Stored data:

*** Begin section ***

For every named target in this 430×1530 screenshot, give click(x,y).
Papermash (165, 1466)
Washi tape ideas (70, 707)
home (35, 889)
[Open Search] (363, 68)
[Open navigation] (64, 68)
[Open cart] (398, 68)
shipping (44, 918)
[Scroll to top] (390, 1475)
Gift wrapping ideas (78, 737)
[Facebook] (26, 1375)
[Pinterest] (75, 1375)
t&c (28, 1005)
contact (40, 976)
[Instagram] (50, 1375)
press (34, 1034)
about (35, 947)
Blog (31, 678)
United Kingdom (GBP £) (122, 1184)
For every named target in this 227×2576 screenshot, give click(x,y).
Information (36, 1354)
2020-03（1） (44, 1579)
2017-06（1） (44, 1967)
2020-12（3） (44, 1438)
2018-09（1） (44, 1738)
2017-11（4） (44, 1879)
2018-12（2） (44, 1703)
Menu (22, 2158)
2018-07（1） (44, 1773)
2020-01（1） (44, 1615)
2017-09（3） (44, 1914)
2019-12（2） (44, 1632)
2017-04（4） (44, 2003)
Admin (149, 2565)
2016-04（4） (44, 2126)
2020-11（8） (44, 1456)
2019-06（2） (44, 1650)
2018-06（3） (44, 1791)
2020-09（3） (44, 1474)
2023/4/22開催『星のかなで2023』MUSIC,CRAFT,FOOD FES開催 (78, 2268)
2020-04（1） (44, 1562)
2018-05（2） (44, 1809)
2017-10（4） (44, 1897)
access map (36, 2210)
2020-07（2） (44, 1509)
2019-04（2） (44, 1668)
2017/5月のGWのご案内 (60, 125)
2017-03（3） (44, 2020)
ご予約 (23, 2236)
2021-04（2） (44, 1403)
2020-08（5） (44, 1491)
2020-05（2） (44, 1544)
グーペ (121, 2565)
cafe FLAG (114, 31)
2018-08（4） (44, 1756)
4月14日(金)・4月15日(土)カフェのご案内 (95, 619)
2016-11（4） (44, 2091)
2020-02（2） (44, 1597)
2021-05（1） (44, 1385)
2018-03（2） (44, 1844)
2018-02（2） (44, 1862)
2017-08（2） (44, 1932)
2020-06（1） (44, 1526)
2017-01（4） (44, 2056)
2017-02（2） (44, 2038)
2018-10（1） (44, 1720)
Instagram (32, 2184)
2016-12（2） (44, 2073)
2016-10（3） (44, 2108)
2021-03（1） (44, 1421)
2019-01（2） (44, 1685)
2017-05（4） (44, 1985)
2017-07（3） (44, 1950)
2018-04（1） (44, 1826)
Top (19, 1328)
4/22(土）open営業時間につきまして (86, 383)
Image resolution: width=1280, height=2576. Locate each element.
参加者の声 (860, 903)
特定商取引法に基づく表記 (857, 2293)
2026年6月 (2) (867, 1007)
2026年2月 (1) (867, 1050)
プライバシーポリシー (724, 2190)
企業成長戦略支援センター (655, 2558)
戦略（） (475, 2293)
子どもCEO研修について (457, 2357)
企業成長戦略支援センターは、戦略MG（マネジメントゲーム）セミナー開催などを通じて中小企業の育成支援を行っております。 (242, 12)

*** End section ***

### About this task
Each line of the data above needs to be returned exactly.

### Response area
For every named target in this 430×1530 screenshot, give click(x,y).
Papermash (165, 1466)
Washi tape ideas (70, 707)
home (35, 889)
[Open Search] (363, 68)
[Open navigation] (64, 68)
[Open cart] (398, 68)
shipping (44, 918)
[Scroll to top] (390, 1475)
Gift wrapping ideas (78, 737)
[Facebook] (26, 1375)
[Pinterest] (75, 1375)
t&c (28, 1005)
contact (40, 976)
[Instagram] (50, 1375)
press (34, 1034)
about (35, 947)
Blog (31, 678)
United Kingdom (GBP £) (122, 1184)
For every named target in this 227×2576 screenshot, give click(x,y).
Information (36, 1354)
2020-03（1） (44, 1579)
2017-06（1） (44, 1967)
2020-12（3） (44, 1438)
2018-09（1） (44, 1738)
2017-11（4） (44, 1879)
2018-12（2） (44, 1703)
Menu (22, 2158)
2018-07（1） (44, 1773)
2020-01（1） (44, 1615)
2017-09（3） (44, 1914)
2019-12（2） (44, 1632)
2017-04（4） (44, 2003)
Admin (149, 2565)
2016-04（4） (44, 2126)
2020-11（8） (44, 1456)
2019-06（2） (44, 1650)
2018-06（3） (44, 1791)
2020-09（3） (44, 1474)
2023/4/22開催『星のかなで2023』MUSIC,CRAFT,FOOD FES開催 (78, 2268)
2020-04（1） (44, 1562)
2018-05（2） (44, 1809)
2017-10（4） (44, 1897)
access map (36, 2210)
2020-07（2） (44, 1509)
2019-04（2） (44, 1668)
2017/5月のGWのご案内 (60, 125)
2017-03（3） (44, 2020)
ご予約 (23, 2236)
2021-04（2） (44, 1403)
2020-08（5） (44, 1491)
2020-05（2） (44, 1544)
グーペ (121, 2565)
cafe FLAG (114, 31)
2018-08（4） (44, 1756)
4月14日(金)・4月15日(土)カフェのご案内 (95, 619)
2016-11（4） (44, 2091)
2020-02（2） (44, 1597)
2021-05（1） (44, 1385)
2018-03（2） (44, 1844)
2018-02（2） (44, 1862)
2017-08（2） (44, 1932)
2020-06（1） (44, 1526)
2017-01（4） (44, 2056)
2017-02（2） (44, 2038)
2018-10（1） (44, 1720)
Instagram (32, 2184)
2016-12（2） (44, 2073)
2016-10（3） (44, 2108)
2021-03（1） (44, 1421)
2019-01（2） (44, 1685)
2017-05（4） (44, 1985)
2017-07（3） (44, 1950)
2018-04（1） (44, 1826)
Top (19, 1328)
4/22(土）open営業時間につきまして (86, 383)
Image resolution: width=1280, height=2576. Locate each element.
参加者の声 (860, 903)
特定商取引法に基づく表記 (857, 2293)
2026年6月 (2) (867, 1007)
2026年2月 (1) (867, 1050)
プライバシーポリシー (724, 2190)
企業成長戦略支援センター (655, 2558)
戦略（） (475, 2293)
子どもCEO研修について (457, 2357)
企業成長戦略支援センターは、戦略MG（マネジメントゲーム）セミナー開催などを通じて中小企業の育成支援を行っております。 (242, 12)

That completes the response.